Abraham's Oak (painting)

Abraham's Oak
Abraham's Oak Near Hebron
Abraham's Oak
ArtistHenry Ossawa Tanner
Year1905 (1905)
MediumOil on canvas
MovementImpressionism
SubjectAbraham, Oak of Mamre
Dimensions54.4 cm × 72.8 cm (21 3/4 in × 28 3/4 in)
LocationSmithsonian American Art Museum, Washington, D.C.
Accession1983.95.185

Abraham's Oak is a painting by Henry Ossawa Tanner, an American painter who lived in France, completed about 1905. While Tanner is well known today for two paintings in the United States, The Banjo Lesson and The Thankful Poor, both about African-American families, the bulk of his artwork, including some of his most iconic paintings, were concerned with exploring biblical subjects. Abraham's Oak was supposed to be a place where Abraham pitched his tent and built an altar to God, who had promised the Land of Canaan for him and his children, and where he was visited by an angel.

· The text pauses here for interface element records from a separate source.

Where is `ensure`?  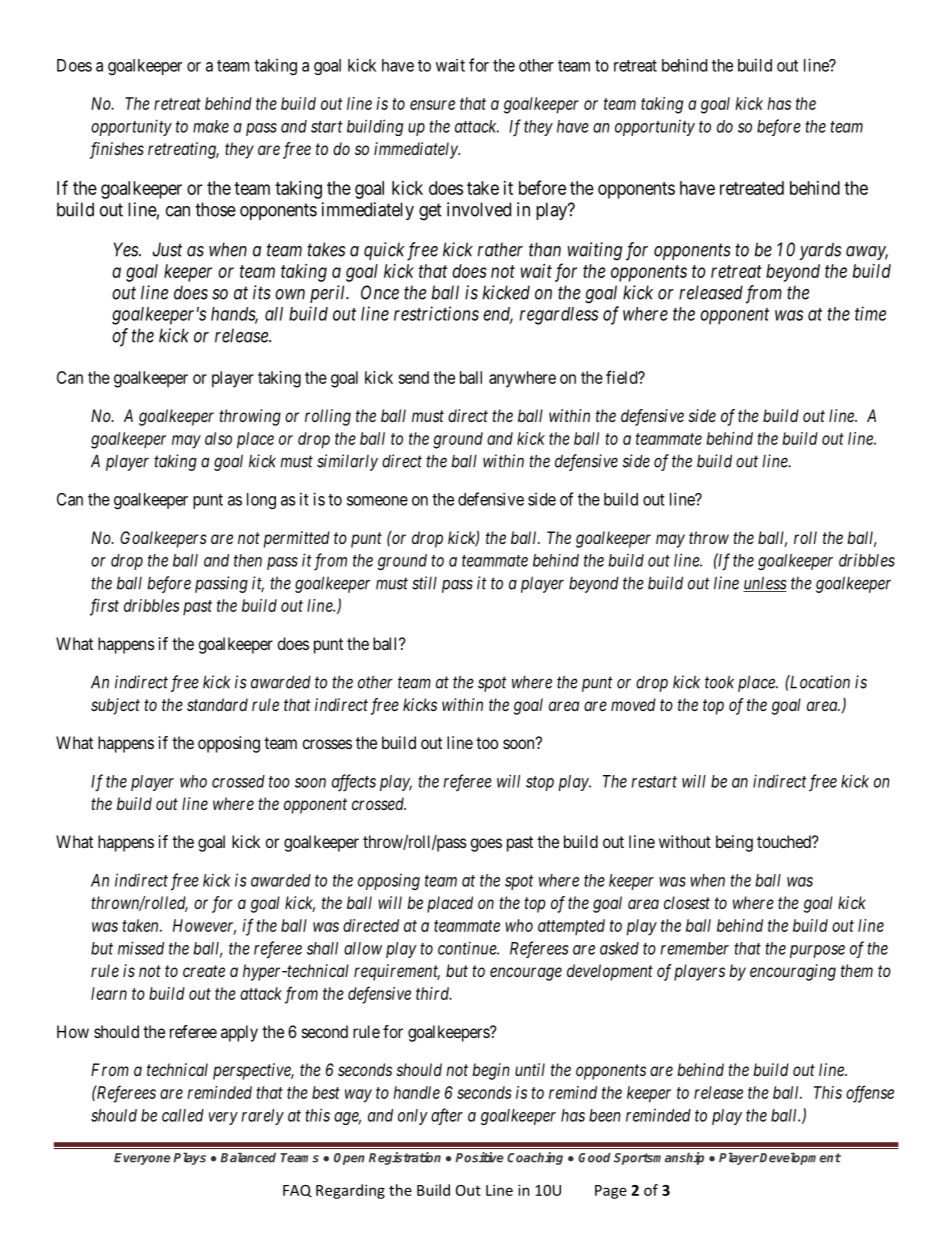
ensure is located at coordinates (432, 105).
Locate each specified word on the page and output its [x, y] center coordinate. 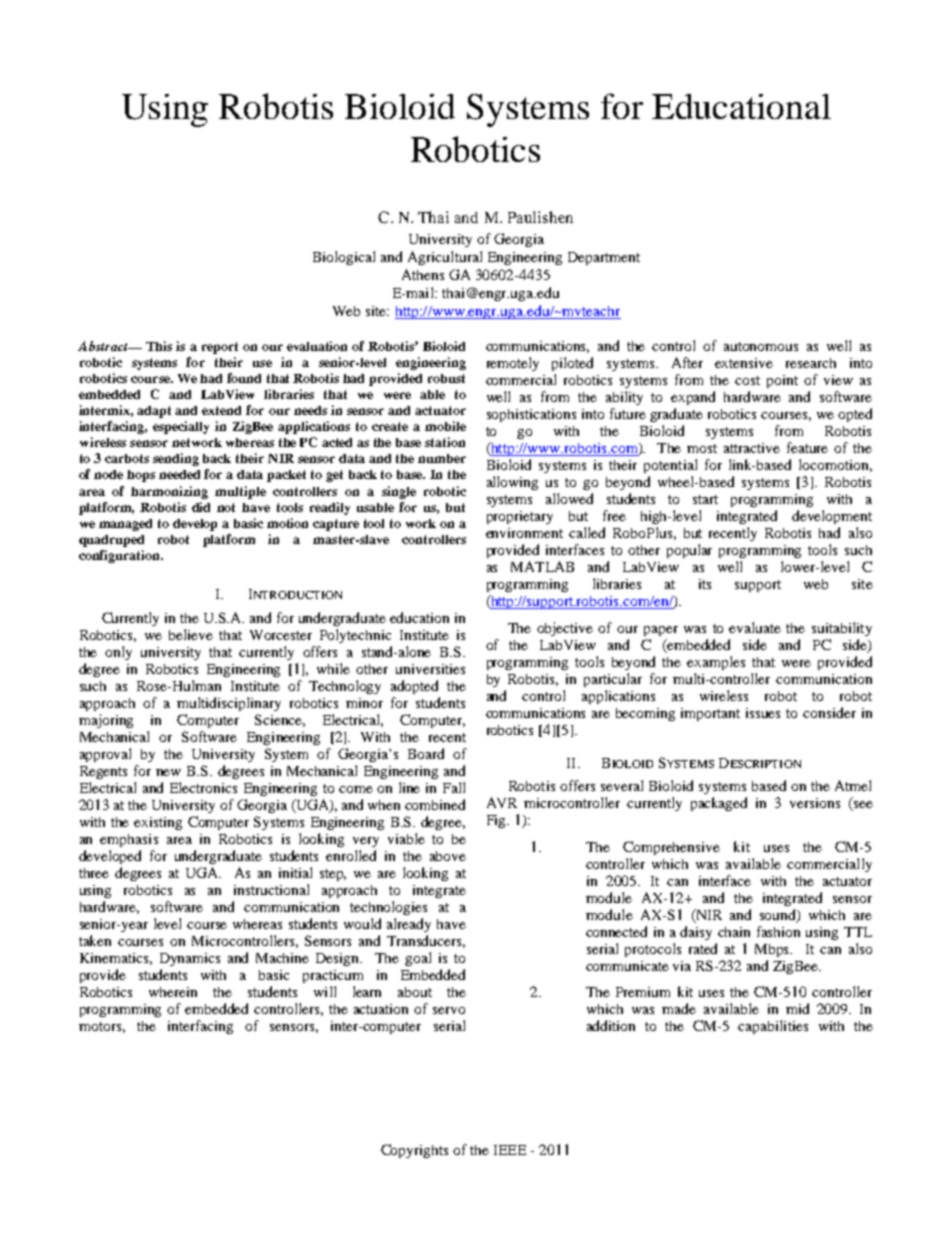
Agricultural [445, 258]
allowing [512, 483]
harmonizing [169, 492]
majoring [106, 721]
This [159, 346]
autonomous [761, 346]
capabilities [773, 1027]
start [705, 499]
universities [430, 669]
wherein [173, 992]
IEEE [510, 1150]
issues [763, 713]
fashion [778, 931]
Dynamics [190, 959]
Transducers [426, 941]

Tanner may have visited the famous oak during a trip to the Middle East. At the time of his visit, the tree was in serious decline, its trunk supported with props and mostly leafless. However, Tanner collected at least one postcard of the tree, a painting by Johann Friedrich Perlberg and revisited the tree in memory, several years after a visit sometime in 1897-1899. It would number among many paintings of trees in the "nocturnal light."

The painting is an example of Tanner's frequent painting of subjects in the dim light of nighttime. Other similar works in which he used the technique to paint evening landscapes include Le Touquet, The Wise Men, Christ and his Disciples on the Road to Bethany, and The Good Shepherd.